PROVIDED MATERIAL:
----
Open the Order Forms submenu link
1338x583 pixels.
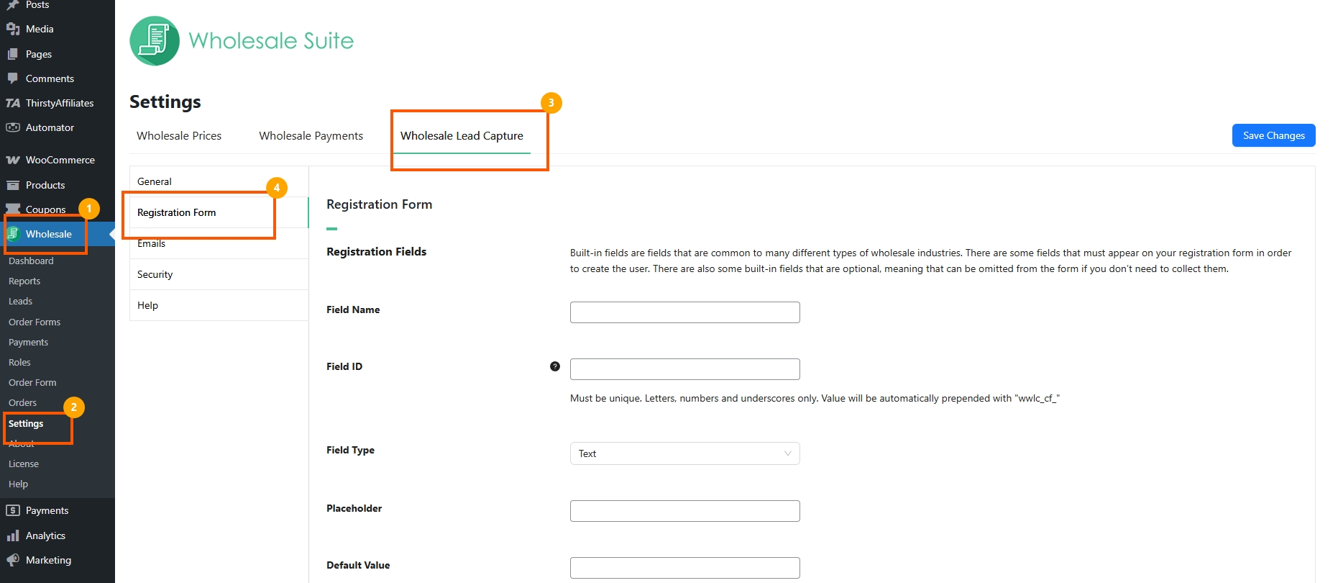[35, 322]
----
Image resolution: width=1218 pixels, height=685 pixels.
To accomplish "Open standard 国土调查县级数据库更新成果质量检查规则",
----
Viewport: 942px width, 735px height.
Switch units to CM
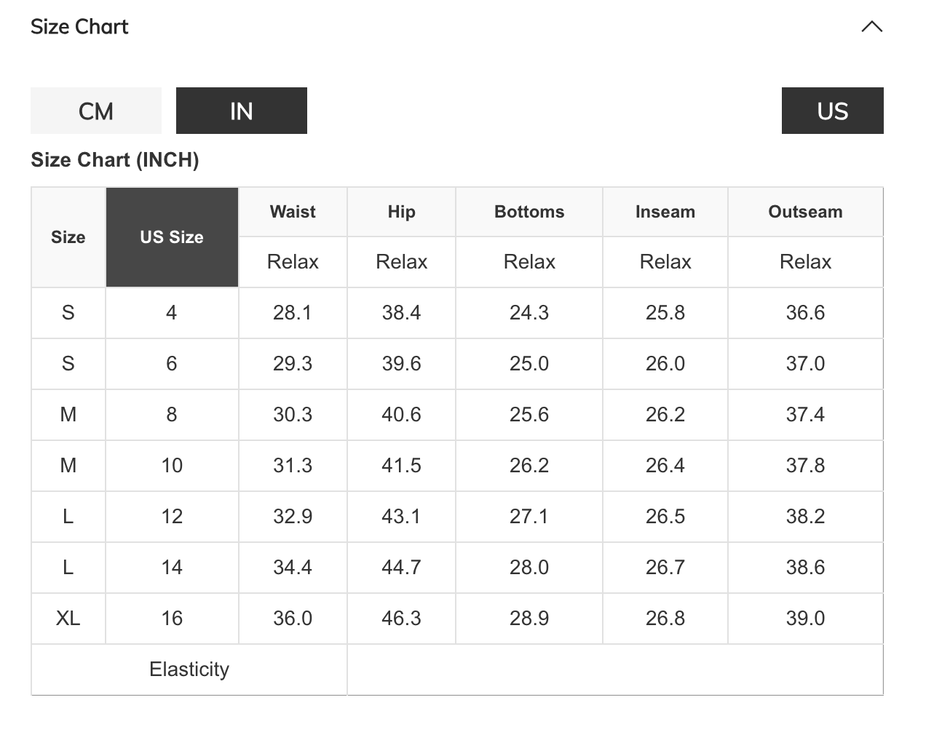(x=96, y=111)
----
THE EXERCISE: Count the lines in the records above that contain the string "width", treating case as significant. Reply with the number alone.

RESULT BELOW: 2